Duration: The effect of utterance length on modality balance is architecture-dependent. For example, Whisper-Flamingo relies less on audio as utterances get longer (especially in noise), while AV-HuBERT relies slightly more on audio for longer sequences in noise.
Difficulty: SNR is the dominant factor driving modality balance. Recognition difficulty (measured by WER) has minimal effect on modality weighting within a specific SNR level. Models do not adapt their weighting based on how "hard" the specific utterance is to recognize, only on the noise level.
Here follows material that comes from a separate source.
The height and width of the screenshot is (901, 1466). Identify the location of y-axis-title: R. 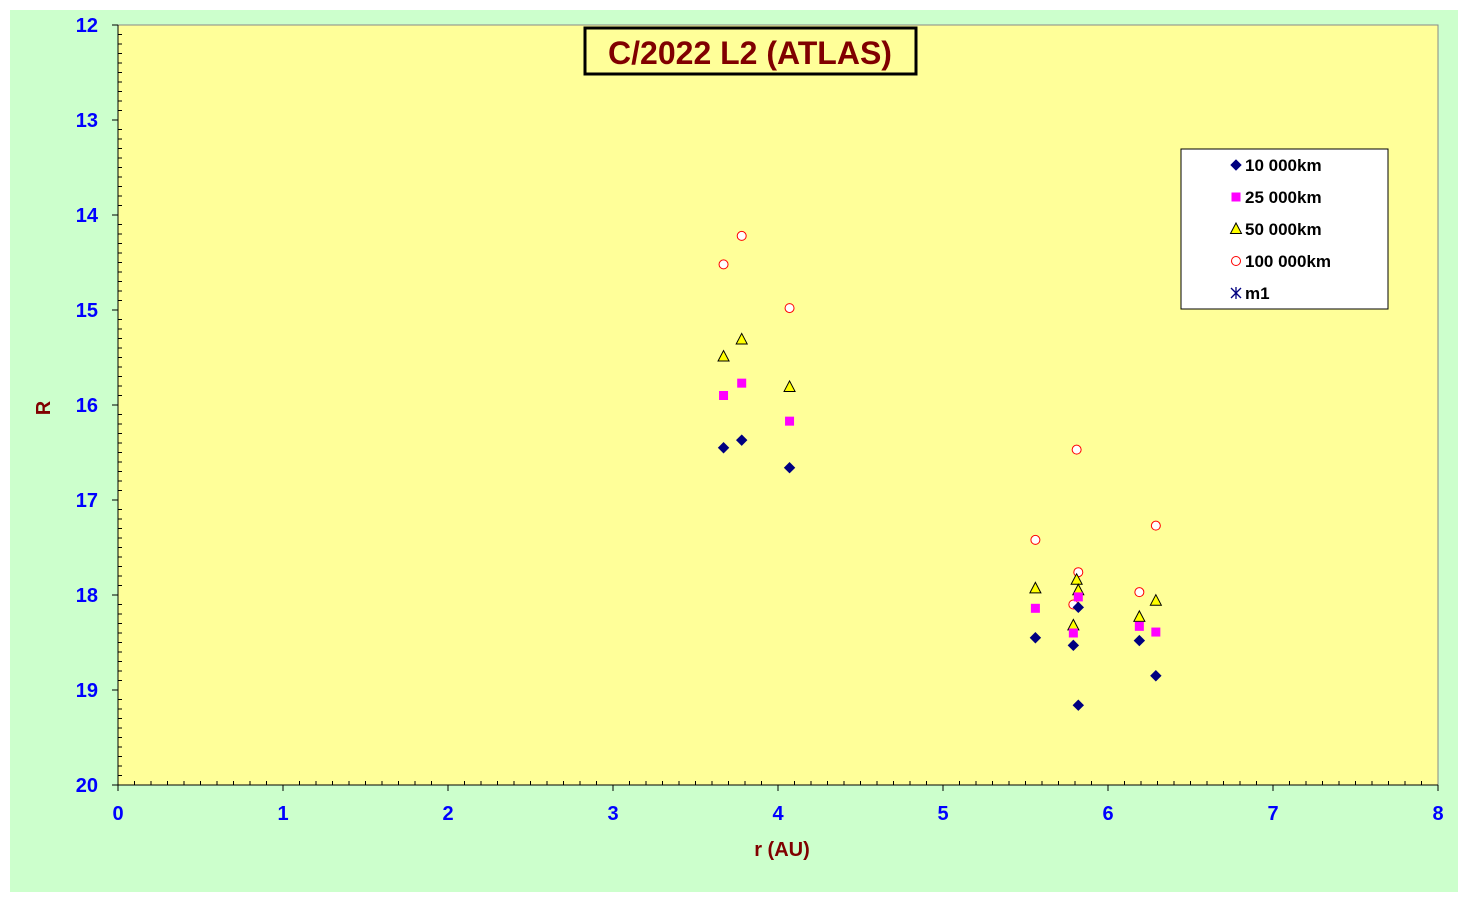
(44, 408).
5. Significance and Contributions

New Diagnostic Standard: Dr. SHAP-AV establishes Shapley-based attribution as a standard diagnostic tool for AVSR, moving beyond simple WER metrics to understand how models work.
Architectural Insights: The study reveals that attention-based mechanisms (Transformers, LLMs) are capable of dynamic modality adaptation, whereas fixed-weight fusion (MLP) is rigid and fails to adapt to noise.
Future Directions: The findings motivate the development of explicit modality-weighting mechanisms that can dynamically adjust reliance based on input quality (SNR) rather than relying on the model's implicit (and often biased) behavior.
Generalizability: The framework is applicable to both LLM-based and traditional encoder-decoder AVSR architectures, providing a unified view of multimodal integration.

In conclusion, the paper demonstrates that while AVSR models possess the capacity to adapt to noise, they suffer from a persistent audio bias that prevents optimal use of visual cues in severe conditions. Dr. SHAP-AV provides the tools necessary to diagnose and eventually correct these imbalances.